May 2, 2011

The Paradigm of the Extreme

The Paradigm of the Extreme

There in some understandable confusion over how, if the hazard level was rated low throughout the Eastern Sierra, two people could have been killed by an avalanche this past week on Split Mountain. Over at ESAC, Sue Burak elaborates a bit on the subject in her May 1st advisory, writing:

"Avalanche advisories do not apply in extreme terrain for obvious reasons."
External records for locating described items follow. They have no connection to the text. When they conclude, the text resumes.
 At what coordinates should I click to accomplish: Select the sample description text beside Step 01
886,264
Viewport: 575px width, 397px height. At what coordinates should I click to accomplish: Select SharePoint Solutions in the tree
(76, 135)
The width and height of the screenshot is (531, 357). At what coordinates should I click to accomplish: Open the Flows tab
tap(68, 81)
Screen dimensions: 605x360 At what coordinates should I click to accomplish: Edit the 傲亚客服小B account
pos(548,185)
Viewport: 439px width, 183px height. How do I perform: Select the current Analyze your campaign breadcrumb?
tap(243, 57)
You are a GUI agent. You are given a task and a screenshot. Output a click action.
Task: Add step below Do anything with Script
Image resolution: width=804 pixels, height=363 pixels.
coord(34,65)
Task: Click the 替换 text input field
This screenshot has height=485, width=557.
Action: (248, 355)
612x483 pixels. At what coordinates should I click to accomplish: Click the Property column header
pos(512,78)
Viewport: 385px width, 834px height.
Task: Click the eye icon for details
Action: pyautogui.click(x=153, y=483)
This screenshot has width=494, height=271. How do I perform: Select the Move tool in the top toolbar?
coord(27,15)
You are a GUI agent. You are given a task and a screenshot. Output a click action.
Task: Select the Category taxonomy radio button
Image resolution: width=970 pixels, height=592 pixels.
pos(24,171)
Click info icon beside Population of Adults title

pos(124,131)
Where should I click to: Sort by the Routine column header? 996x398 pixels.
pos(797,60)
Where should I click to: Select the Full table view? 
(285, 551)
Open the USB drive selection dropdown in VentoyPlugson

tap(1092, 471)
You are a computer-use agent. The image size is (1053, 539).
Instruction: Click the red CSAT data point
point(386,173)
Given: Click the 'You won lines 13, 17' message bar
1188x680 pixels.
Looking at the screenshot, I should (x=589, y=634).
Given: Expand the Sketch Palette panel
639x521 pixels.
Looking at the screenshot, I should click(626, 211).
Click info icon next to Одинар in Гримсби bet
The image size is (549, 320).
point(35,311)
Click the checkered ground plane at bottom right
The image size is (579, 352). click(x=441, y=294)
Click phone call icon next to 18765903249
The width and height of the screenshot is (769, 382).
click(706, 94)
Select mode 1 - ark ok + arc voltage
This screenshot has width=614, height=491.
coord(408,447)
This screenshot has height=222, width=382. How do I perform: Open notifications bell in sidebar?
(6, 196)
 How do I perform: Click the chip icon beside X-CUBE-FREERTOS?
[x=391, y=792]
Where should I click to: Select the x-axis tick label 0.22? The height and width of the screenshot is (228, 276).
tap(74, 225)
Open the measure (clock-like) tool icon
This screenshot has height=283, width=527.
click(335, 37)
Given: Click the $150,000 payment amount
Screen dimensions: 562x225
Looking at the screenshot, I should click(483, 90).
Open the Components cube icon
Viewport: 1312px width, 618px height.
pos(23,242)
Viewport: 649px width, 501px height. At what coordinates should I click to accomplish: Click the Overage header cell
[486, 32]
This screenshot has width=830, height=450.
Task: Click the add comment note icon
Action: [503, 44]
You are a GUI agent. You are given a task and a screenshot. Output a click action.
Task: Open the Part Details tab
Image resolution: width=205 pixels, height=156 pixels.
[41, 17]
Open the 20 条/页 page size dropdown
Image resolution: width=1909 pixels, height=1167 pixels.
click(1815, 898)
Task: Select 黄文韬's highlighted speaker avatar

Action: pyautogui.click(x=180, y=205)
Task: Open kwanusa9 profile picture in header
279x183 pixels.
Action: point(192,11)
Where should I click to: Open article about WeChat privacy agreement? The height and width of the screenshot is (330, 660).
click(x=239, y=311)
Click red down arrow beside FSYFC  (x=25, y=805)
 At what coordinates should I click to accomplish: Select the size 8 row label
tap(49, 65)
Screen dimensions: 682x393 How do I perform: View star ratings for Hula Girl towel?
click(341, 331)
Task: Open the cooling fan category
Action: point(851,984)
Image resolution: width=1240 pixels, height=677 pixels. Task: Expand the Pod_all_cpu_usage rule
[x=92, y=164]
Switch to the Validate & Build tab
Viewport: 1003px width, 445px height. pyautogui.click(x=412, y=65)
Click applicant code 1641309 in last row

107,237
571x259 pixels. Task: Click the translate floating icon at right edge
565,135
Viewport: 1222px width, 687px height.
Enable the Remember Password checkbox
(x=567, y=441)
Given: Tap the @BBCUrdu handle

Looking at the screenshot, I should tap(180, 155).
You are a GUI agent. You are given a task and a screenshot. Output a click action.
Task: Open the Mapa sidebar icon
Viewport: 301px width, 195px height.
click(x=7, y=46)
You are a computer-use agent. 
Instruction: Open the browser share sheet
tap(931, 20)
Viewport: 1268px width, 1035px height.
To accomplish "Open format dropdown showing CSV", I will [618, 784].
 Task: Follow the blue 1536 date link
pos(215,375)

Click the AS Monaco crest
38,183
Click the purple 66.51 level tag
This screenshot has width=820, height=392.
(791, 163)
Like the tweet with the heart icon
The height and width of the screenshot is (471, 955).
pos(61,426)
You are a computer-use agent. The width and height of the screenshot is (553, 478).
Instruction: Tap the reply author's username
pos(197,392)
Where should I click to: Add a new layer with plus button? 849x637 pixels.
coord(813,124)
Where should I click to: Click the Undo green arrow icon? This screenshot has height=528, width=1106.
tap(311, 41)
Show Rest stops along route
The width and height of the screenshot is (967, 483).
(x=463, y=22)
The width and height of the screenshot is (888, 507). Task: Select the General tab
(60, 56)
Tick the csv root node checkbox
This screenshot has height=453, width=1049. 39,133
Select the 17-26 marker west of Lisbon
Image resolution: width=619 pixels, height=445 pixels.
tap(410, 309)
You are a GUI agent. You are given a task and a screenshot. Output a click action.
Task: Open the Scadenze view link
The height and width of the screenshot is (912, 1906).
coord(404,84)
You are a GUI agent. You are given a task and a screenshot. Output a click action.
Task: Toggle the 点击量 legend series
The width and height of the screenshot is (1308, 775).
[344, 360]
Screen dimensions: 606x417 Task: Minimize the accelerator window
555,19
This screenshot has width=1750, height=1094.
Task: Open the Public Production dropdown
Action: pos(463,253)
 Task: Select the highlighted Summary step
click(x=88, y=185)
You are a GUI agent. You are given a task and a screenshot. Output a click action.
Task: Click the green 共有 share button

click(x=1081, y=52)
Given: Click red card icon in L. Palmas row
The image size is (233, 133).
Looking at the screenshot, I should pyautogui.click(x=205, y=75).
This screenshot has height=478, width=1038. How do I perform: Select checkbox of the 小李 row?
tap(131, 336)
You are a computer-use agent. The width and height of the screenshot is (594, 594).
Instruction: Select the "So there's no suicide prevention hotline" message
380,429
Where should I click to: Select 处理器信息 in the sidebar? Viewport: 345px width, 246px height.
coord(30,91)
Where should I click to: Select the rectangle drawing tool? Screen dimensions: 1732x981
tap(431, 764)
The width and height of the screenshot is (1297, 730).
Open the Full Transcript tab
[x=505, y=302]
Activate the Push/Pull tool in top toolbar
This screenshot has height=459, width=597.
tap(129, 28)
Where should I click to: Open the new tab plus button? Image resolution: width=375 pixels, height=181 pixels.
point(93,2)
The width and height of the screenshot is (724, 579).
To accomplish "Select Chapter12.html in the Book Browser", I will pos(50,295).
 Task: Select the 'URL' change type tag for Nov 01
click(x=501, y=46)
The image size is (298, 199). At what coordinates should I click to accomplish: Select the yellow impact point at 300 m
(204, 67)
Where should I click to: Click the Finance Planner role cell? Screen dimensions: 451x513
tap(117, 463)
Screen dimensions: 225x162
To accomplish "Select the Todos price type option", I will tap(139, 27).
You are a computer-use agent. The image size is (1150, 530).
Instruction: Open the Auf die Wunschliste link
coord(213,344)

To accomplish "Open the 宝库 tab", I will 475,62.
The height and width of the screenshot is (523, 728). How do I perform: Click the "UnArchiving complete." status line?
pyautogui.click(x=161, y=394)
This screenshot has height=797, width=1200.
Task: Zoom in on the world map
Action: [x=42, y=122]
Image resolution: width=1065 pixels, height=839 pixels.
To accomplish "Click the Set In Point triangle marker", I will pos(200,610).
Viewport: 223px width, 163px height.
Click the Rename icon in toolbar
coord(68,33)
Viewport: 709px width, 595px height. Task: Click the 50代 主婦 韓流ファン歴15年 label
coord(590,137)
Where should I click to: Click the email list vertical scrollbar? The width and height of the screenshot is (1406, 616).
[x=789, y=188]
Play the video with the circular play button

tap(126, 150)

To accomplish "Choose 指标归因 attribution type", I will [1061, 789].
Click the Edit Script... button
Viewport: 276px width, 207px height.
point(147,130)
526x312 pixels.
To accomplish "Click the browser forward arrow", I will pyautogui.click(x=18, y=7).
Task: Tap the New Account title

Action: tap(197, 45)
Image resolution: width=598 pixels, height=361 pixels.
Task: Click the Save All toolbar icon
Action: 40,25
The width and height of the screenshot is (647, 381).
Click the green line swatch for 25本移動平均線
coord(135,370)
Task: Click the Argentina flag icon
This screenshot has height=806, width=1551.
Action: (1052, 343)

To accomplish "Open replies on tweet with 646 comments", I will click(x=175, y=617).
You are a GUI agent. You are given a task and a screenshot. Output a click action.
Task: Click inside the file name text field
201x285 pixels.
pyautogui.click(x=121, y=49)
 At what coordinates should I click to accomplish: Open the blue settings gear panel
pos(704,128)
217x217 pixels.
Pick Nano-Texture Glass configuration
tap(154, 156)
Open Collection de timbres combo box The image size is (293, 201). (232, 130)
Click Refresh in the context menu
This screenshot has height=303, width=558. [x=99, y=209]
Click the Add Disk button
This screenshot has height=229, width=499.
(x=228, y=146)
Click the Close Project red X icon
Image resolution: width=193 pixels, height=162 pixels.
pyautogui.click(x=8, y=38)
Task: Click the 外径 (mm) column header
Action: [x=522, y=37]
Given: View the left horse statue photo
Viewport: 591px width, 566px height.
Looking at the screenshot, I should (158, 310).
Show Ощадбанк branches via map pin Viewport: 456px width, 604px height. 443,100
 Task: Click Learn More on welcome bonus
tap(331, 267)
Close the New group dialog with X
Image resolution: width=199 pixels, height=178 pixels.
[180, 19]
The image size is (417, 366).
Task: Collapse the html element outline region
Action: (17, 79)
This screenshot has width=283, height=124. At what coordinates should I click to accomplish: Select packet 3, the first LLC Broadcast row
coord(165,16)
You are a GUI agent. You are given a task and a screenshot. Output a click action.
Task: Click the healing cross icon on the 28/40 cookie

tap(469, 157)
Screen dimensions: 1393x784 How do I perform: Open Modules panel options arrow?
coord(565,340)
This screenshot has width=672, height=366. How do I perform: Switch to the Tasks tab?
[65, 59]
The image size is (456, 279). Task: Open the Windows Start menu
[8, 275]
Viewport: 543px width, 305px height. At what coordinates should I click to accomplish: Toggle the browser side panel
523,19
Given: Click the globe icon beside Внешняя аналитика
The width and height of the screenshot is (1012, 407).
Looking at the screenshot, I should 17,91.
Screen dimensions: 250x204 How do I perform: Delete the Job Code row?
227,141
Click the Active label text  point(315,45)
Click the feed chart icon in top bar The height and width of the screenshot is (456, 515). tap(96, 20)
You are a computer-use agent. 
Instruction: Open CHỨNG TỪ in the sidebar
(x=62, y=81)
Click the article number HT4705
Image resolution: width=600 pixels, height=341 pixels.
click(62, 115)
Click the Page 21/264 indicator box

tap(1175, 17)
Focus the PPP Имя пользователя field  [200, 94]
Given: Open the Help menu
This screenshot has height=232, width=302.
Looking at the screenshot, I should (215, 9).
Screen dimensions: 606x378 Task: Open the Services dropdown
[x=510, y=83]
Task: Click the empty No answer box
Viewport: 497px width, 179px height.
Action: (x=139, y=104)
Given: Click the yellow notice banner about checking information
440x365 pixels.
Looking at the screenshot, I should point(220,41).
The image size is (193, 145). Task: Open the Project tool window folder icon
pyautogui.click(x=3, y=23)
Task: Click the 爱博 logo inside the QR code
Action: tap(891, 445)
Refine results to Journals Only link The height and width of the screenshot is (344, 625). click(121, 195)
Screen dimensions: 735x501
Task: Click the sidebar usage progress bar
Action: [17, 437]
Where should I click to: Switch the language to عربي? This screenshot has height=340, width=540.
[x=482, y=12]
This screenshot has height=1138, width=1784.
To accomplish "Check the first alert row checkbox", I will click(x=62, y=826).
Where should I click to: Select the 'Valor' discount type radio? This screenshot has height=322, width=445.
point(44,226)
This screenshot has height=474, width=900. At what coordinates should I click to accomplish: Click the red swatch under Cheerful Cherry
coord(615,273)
Though it is perhaps a remarkable statement, I find myself tending to agree. The Split avalanche was the subject of much discussion between me and my friends, particularly as we were flirting with high angle, high altitude terrain in the Whitney region this past weekend. In my opinion, the entire beacon-shovel-probe paradigm falls apart when you enter extreme terrain, in part because avalanches in fall-you-die terrain aren't likely to kill you by burying you.

In extreme terrain, avalanches become deadly merely via their potential to take you off your feet. Size becomes almost irrelevant. In the worst-case scenarios, localized instabilities act in concert with exposure to create hidden tightly-coupled systems—invisible mouse traps waiting to be sprung. Triggered at just the wrong moment, even the tiniest slab can be all it takes to knock you loose and send you to your doom.

In such high-consequence terrain, assessment becomes a constant task. Every variation of angle and aspect—indeed every shadow—will likely have its own microclimate. Thus, extreme skiers must enter and maintain a mode of continuous assessment, testing and measuring the snow by feel with every step, recording and memorizing each and every change for the trip back down.

Viewed within this paradigm, an avalanche forecast becomes at most only a minor factor in a complex and ongoing process of deciding when and where to ski—and how much risk to bear. It is perhaps the height of arrogance to believe it possible to control one's destiny when skiing extreme terrain. Experience, skills, and judgment are critical, but ultimately they are not enough. When we ski the extreme we are always playing a sort of roulette game—and hoping we don't get unlucky...

Andy Lewicky

ANDY LEWICKY is a Los Angeles-based writer and photographer who enjoys good books, jasmine tea, long walks in the rain, and climbing and skiing the big peaks of the California Sierra. email | follow


3 thoughts on “The Paradigm of the Extreme

  1. Dan Conger says:

    You guys be sure to stay safe on your skiing adventures … definitely don’t want to be reading about you like this one day.

  2. Kyle says:

    I must say I disagree with this. To say that the avalanche forecast doesn’t apply to extreme terrain gives the implication that it applies for all non-extreme terrain. Avalanche prediction is a science, and like all science there is much variation regardless of the terrain you are on. Avalanche forecasts shouldn’t exclude extreme terrain, rather skiers should know that the snowpack of their current location may not be similar to the snowpack(s) studied to create the avalanche forecast. Also using extreme terrain is a very objective term. Many would call a couloir extreme terrain, however, if an avalanche occurs the couloir walls would contain the slide path and a skier would most likely be buried, not thrown off of a cliff.

    I am not surprised that there was an avalanche when the rating was low. I was taught to be constantly looking for things that affirm and contradict the forecast. The avalanche forecast is just what I start my day out with, but it continues to change throughout the day even when I’m driving to the trail head because I know it cannot describe everything, again regardless of terrain.

  3. Scott says:

    What exactly do they mean by “extreme terrain”, I wonder? To me that statement just sounds like them trying to avoid liability. Don’t get me wrong, avy forecast centers shouldn’t be held responsible for avalanches, just like weather forecasters shouldn’t be held responsible for destructive weather; what I mean is that statement is rather devoid of meaning. There are those who would consider 90% of the BC to be extreme terrain, there are those who would only consider you-fall-you-die skiing to be extreme terrain. So which is it?

    Kyle’s got it right, the forecast is just a rough guideline and you should be constantly re-assessing as you go to gather more data and improve your knowledge of current conditions. There’s still an element of roulette to all of it, but it decreases with more caution.